Hoping that at least one of the queens will be mated to tie hive over until new queens come in the mail.


----------



## Michael Bush (Aug 2, 2002)

Flying weather for a queen to mate is at least 50 F and that's pretty iffy. You also have to have drones.


----------



## Hook (Jun 2, 2002)

Well I don't know how your climate runs, but in PA, I think it is way to early. My bees have flown, but there is not a whole lot out there to gather. I saw them bringing in pollen, probably from pussy willow trees, but thats about it. I usually wait until the dandilion flow starts. By the time the queen is ready to mate, there are more than enough drones.


----------



## tarheit (Mar 26, 2003)

Everything I've read indicates it needs to be 68-69 degrees for mating queens. I suppose they might fly when it's a bit cooler, but it would have to be very calm and sunny.

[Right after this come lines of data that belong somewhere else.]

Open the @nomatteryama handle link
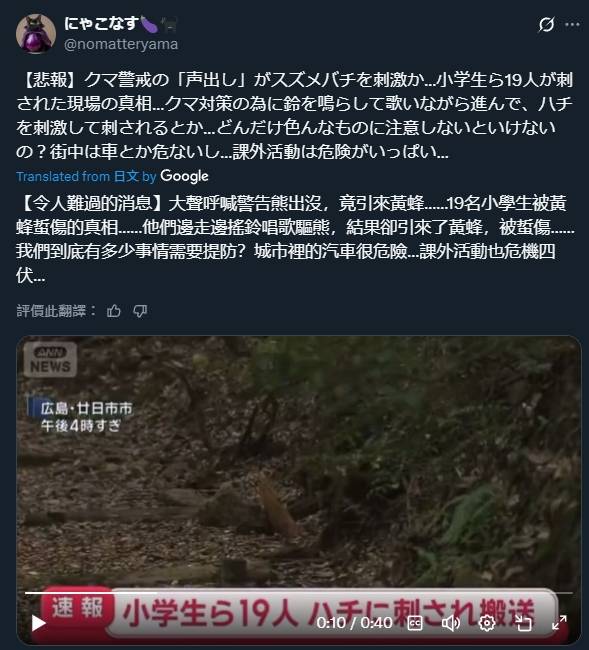 tap(121, 44)
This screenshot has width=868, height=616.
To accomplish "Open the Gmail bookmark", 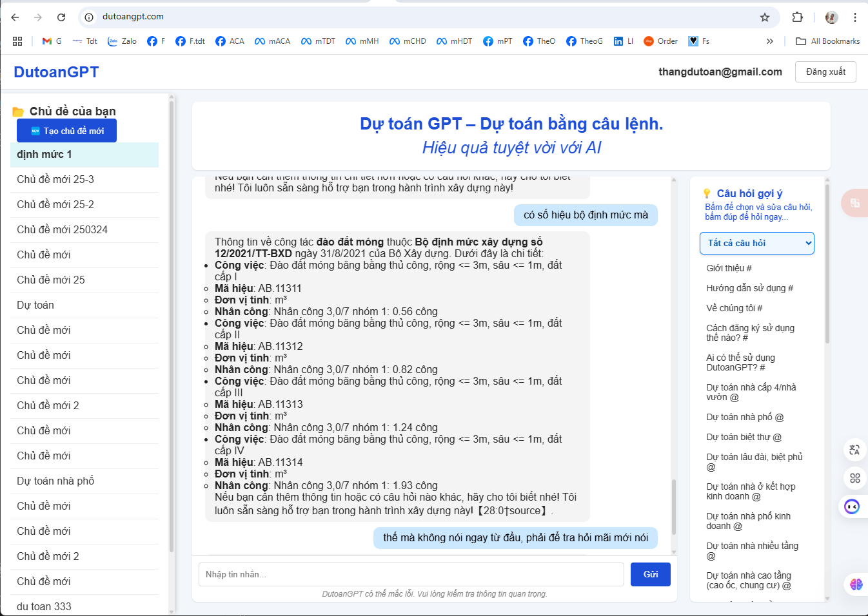I will point(47,41).
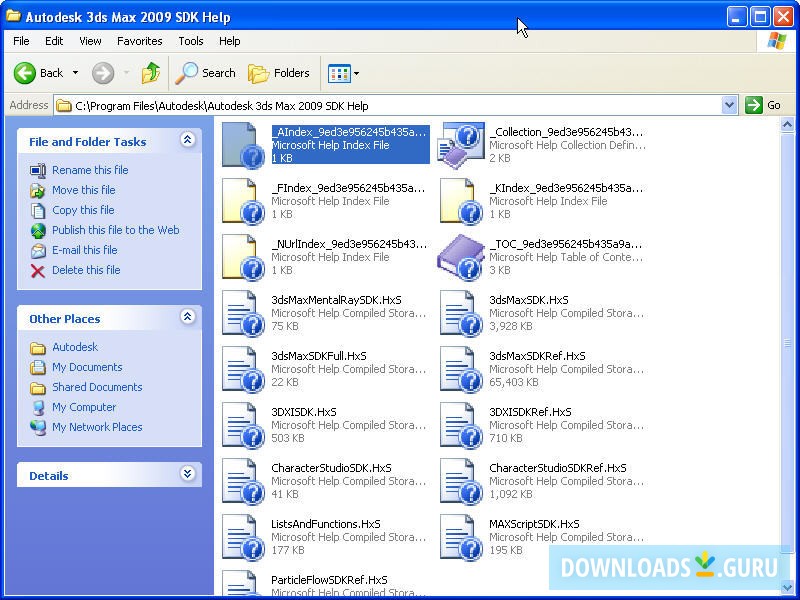This screenshot has height=600, width=800.
Task: Collapse the File and Folder Tasks panel
Action: pos(187,141)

You may have some luck though, if they are just cells now they have some time before they hatch, then the queen can wait several weeks before the weather breaks before mating. They only need a day or two of good flying weather.

-Tim


----------



## HarryVanderpool (Apr 11, 2005)

>>>>then the queen can wait several weeks before the weather breaks before mating. They only need a day or two of good flying weather.<<<<

Not to flame you Tim, but are you sure about that?
I have asked about the length of time a virgin can be confined due to bad weather and have been told that after 2 weeks; its over.
She'll start gaining weight and shooting blanks.
We need to confirm the "right" answer on this.
It's important.
Thanx!


----------



## Dick Allen (Sep 4, 2004)

FWIW, Mark Winston writes in his 'Biology of the Honey Bee':

"Queens can postpone mating flights for up to 4 weeks after their emergence if weather conditions do not permit flight, but beyond that time they begin to degenerate and lay drone eggs."

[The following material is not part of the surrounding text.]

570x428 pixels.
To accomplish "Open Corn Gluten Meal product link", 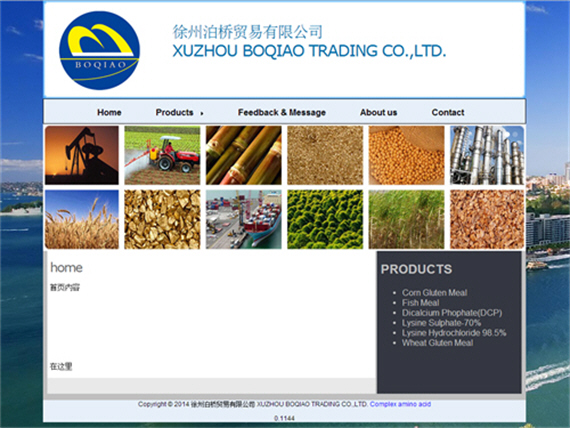I will click(x=434, y=293).
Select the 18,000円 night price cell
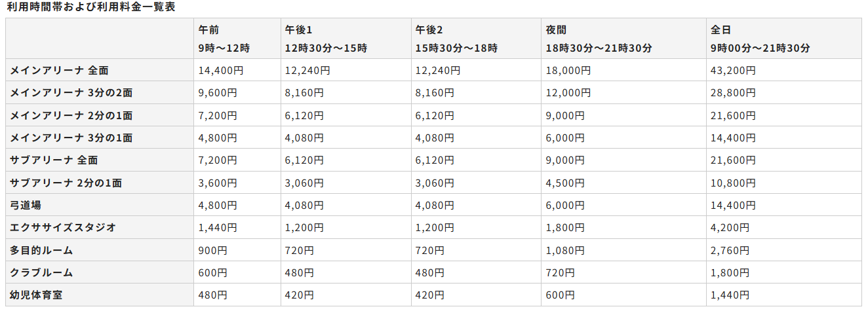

Winston also writes the desirable weather conditions for mating flight include temperature above 20º C, little cloud cover, and winds less than 20-28 km/hr.


----------



## Dick Allen (Sep 4, 2004)

....but then Ronald Ribbands ('The Behaviour and Social Life of Honeybees') writes that Huber in 1792 noted virgins which mated when they were over 21 days old became drone-layers.

[ March 24, 2006, 01:00 AM: Message edited by: Dick Allen ]


----------



## Finman (Nov 5, 2004)

There is no clear line or upp to point. Difficulties start from 3 weeks old and become bigger.

After one month possibilities are very bad. In some point queen starts to lay eggs.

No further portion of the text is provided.